New research has found evidence of the existence of Post-Traumatic Stress Disorder (PTSD) 3,000 years ago.
A paper, written by Professor Jamie Hacker Hughes and Dr Walid Abdul-Hamid, suggests that the condition existed in the ancient world. It had previously been thought that the first instance of PTSD was described in Herodotus’ account of Athenian spear carrier Epizelus’ psychogenic mutism, following his experiences in the Marathon Wars.
Prof. Hacker Hughes, from Anglia Ruskin University, and Dr.

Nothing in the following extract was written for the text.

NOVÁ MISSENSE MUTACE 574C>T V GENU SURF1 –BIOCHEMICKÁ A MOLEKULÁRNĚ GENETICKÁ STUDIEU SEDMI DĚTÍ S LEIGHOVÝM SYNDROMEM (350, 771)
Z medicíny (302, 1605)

Abdul-Hamid, Consultant Psychiatrist at the North Essex Partnership University NHS Foundation Trust, have presented evidence that psychological traumas were suffered much earlier in Mesopotamia (ancient Iraq) during the Assyrian Dynasty, which ruled the area between 1300 and 609 BCE.
The paper, called ‘Nothing New Under the Sun: Post-Traumatic Stress Disorders in the Ancient World’, examined texts from ancient Mesopotamia which mention that King Elam’s ‘mind changed’. At the time, spirits of enemies he had killed in battle were deemed to be the cause of his mental distress.
The pair argue that this mental anguish shows that King Elam suffered from PTSD.
“Trauma was commonplace in Iraq’s ancient civilisations,” the paper states. “Because of the frequent wars during the Assyrian period, the male population of the kingdom was exposed to significant trauma associated with the battles… It was this engagement in regular fighting that was probably the main cause of post-traumatic stress disorders.”
Mesopotamian men were required to serve one full year in the army as a soldier. The intensity of their year’s service was extreme, as ancient strategists did not understand the importance of ‘optempo’.
It is now known that long tours of active duty can cause psychological trauma. As such, it is important to ensure individual soldiers have a sufficiently low operational tempo, or ‘optempo.’ Nowadays, aircraft ‘flying hours,’ ship ‘steaming days’ and ‘tank driving miles’ are all carefully measured in order to ensure the individuals associated with these vehicles are not overworked.
Despite modern warfare being far removed from ancient battles, ancient soldiers were just as terrified as their modern counterparts when facing the risk of injury and death. Being at constant risk of death and witnessing fellow soldiers suffering appears to have been a major source of psychological trauma.
“Moreover, the chance of death from injuries, which can nowadays be surgically treated, must have been much greater in those days,” the paper states.
All of these factors would have contributed to incredibly stressful and traumatic situations for soldiers on ancient battlefields. Many of the symptoms listed in ancient texts, particularly those describing psychological casualties of war, may be associated with the modern understanding of PTSD.
“Generally, the symptoms described fit the symptoms of post-traumatic stress disorder as we understand them now,” Hughes and Abdul-Hamid wrote. “The changes of mental state with fear, forgetfulness and depression are also symptoms that we see often in [modern] clinical practice.”
Hacker Hughes and Abdul-Hamid have shown that PTSD has a much longer history than previously thought. It is clear that psychological casualties of war are not a new phenomenon. The human mind is, and has always been, a fragile thing which can be damaged during periods of intense combat.